Discard Manual Scheduling With DolphinScheduler 3.1.x Cluster Deployment

1. Preface

For Apache DolphinScheduler cluster deployment, the author has summarized a document that can be followed directly from start to finish, facilitating subsequent operations such as deployment, upgrade, adding nodes, and reducing nodes.

2. Preparations

2.1. Basic Components

JDK: Download JDK (1.8+ link), install, and configure the JAVA_HOME environment variable. Append the bin directory to the PATH environment variable. Skip if JDK is already installed.
Binary Package: Download DolphinScheduler binary package from here.
Database: PostgreSQL (8.2.15+ link) or MySQL (5.7+). Choose either. For MySQL, JDBC Driver 8 version is required, which can be downloaded from the central repository.
Registry Center: ZooKeeper (3.4.6+). Download from here.
Process Tree Analysis
macOS: Install pstree.
Fedora/Red/Hat/CentOS/Ubuntu/Debian: Install psmisc.

Note: DolphinScheduler does not depend on Hadoop, Hive, Spark, etc., but if your tasks require them, corresponding environment support is needed.

3. Upload

Upload the binary package and extract it to a directory. Specify the directory location as per your preference.

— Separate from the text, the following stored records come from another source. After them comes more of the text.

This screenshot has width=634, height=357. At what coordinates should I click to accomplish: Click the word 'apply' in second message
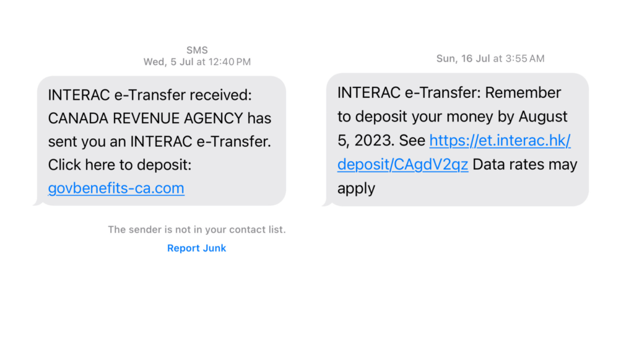356,188
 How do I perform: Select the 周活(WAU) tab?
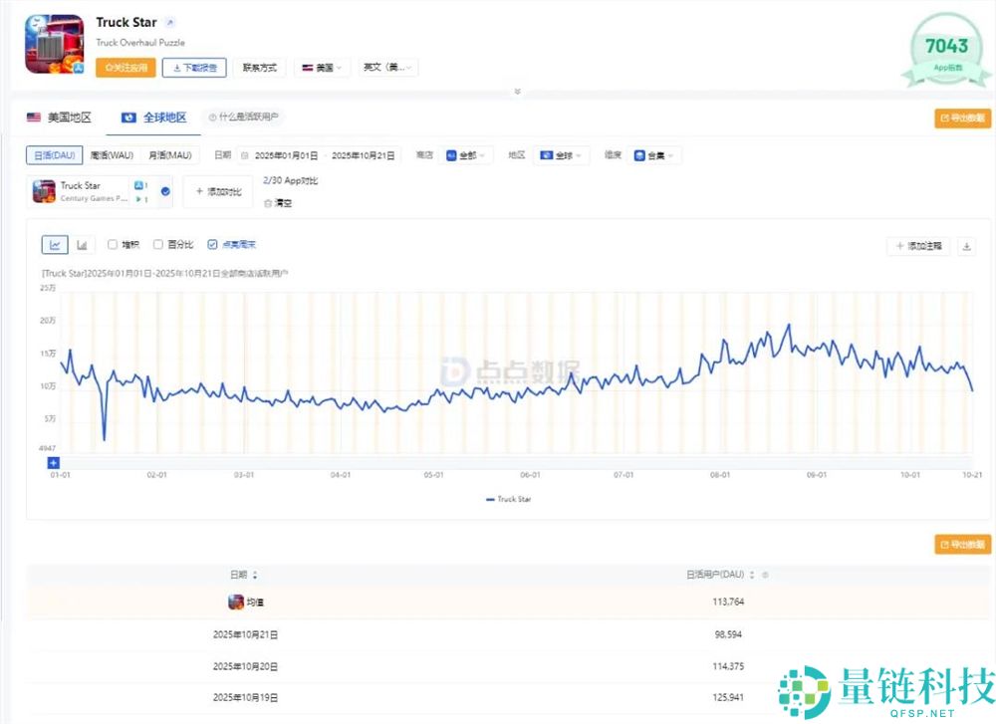[113, 154]

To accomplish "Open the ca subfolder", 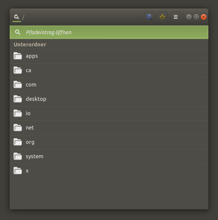I will [109, 70].
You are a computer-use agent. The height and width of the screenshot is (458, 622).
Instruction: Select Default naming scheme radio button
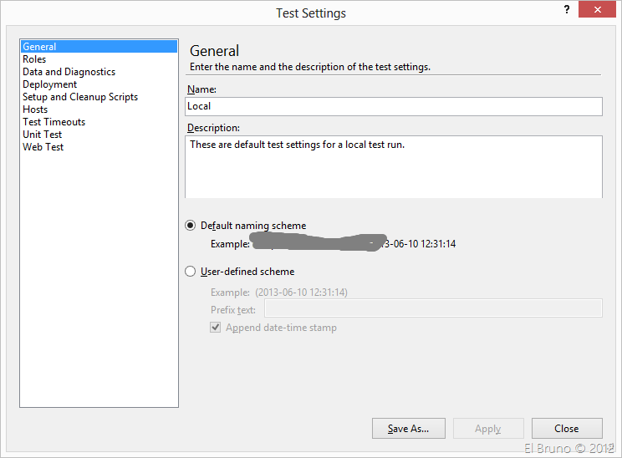pos(191,226)
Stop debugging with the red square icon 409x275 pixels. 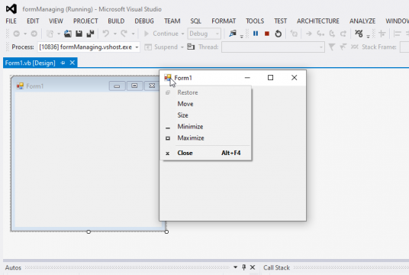click(x=267, y=34)
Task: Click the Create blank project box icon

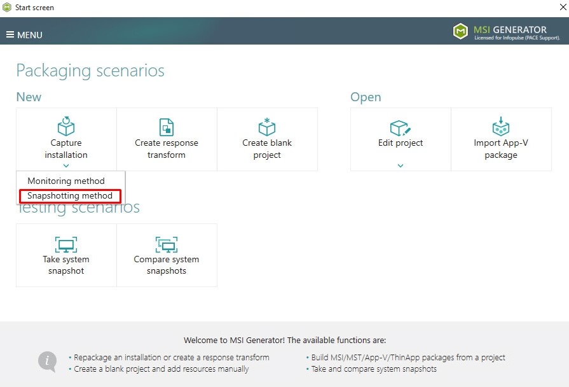Action: (x=267, y=127)
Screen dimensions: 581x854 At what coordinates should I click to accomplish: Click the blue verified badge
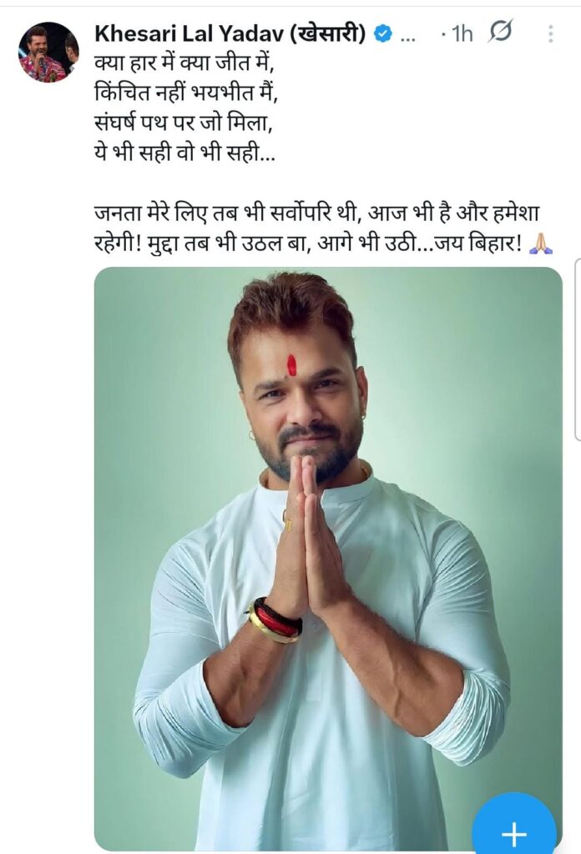tap(382, 34)
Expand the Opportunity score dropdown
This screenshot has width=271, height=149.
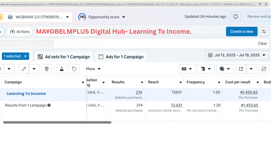pos(123,17)
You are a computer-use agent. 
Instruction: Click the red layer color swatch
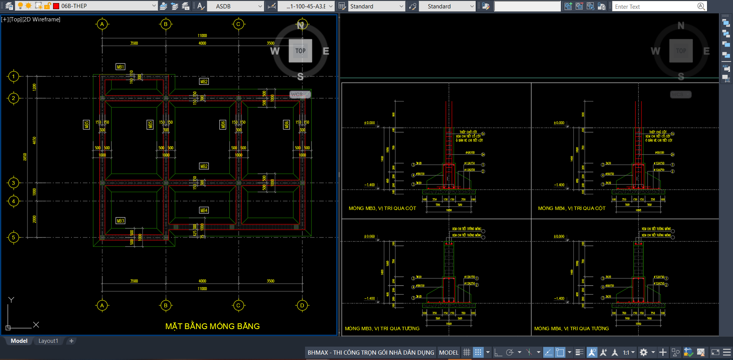click(x=56, y=6)
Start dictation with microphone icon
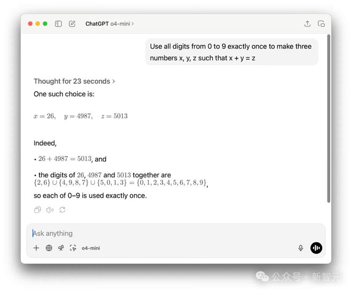The width and height of the screenshot is (352, 291). click(x=301, y=248)
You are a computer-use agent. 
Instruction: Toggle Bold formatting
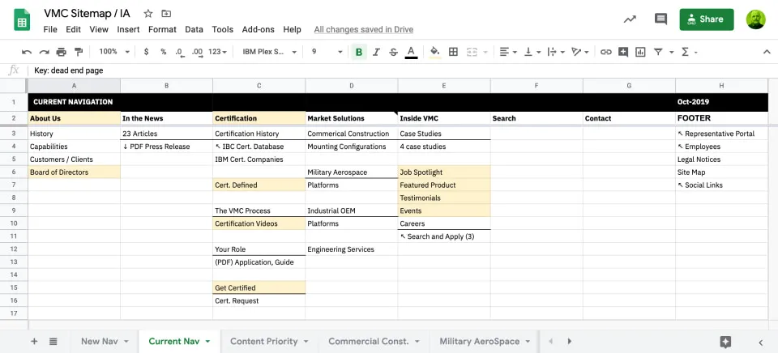(359, 52)
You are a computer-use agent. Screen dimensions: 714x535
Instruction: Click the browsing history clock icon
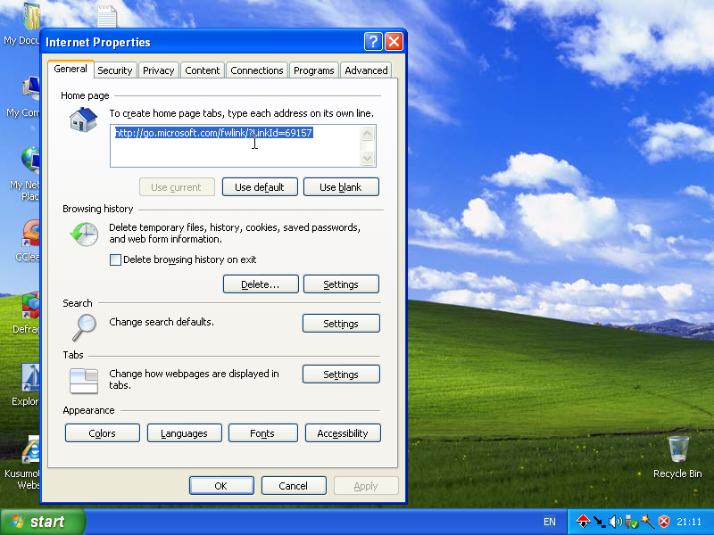(x=84, y=235)
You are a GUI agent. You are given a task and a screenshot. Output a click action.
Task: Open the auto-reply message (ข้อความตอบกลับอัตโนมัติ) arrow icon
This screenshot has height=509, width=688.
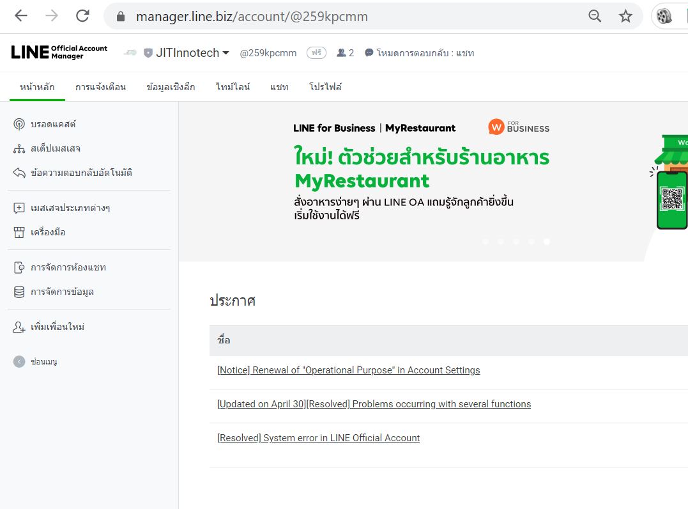(x=19, y=173)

Pay attention to directory names; it’s advisable to add some characters to differentiate between the installation directory and the directory where the binary package is extracted. For example:

tar -xvf apache-dolphinscheduler-3.1.7-bin.tar.gz
mv apache-dolphinscheduler-3.1.7-bin dolphinscheduler-3.1.7-origin

The ‘-origin’ suffix indicates the original extracted binary package. When there are configuration changes later, you can modify the files in this directory and then re-execute the installation script.

4. User configurations

4.1. Configure User Permissions and Passwordless Access

Create a deployment user and ensure to configure sudo passwordless access. For example:

# Create user (requires root login)
useradd dolphinscheduler

# Set password
echo “dolphinscheduler” | passwd –stdin dolphinscheduler

# Configure sudo passwordless access
sed -i ‘$a dolphinscheduler ALL=(ALL) NOPASSWD: ALL’ /etc/sudoers
sed -i ‘s/Defaults requirett/#Defaults requirett/g’ /etc/sudoers

# Modify directory permissions to grant deployment user access to the extracted apache-dolphinscheduler-*-bin directory
chown -R dolphinscheduler:dolphinscheduler apache-dolphinscheduler-*-bin

Note:

Deployment user needs sudo privileges for task execution services, and it should be passwordless. Beginners can ignore this for now.
If “/etc/sudoers” contains “Defaults requirett”, comment it out.

4.2. Configure SSH Passwordless Login for Machines

SSH passwordless login is required for resource transfer between different machines. Follow these steps to configure it:

su dolphinscheduler

ssh-keygen -t rsa -P ” -f ~/.ssh/id_rsa
cat ~/.ssh/id_rsa.pub >> ~/.ssh/authorized_keys
# Execute the following command; otherwise, passwordless login will fail
chmod 600 ~/.ssh/authorized_keys

Note: After configuration, you can test by running ssh localhost to check if login without password is successful.

5. Start ZooKeeper

Simply start ZooKeeper in the cluster.

6 Modify Configuration

All the following operations should be executed under the dolphinscheduler user.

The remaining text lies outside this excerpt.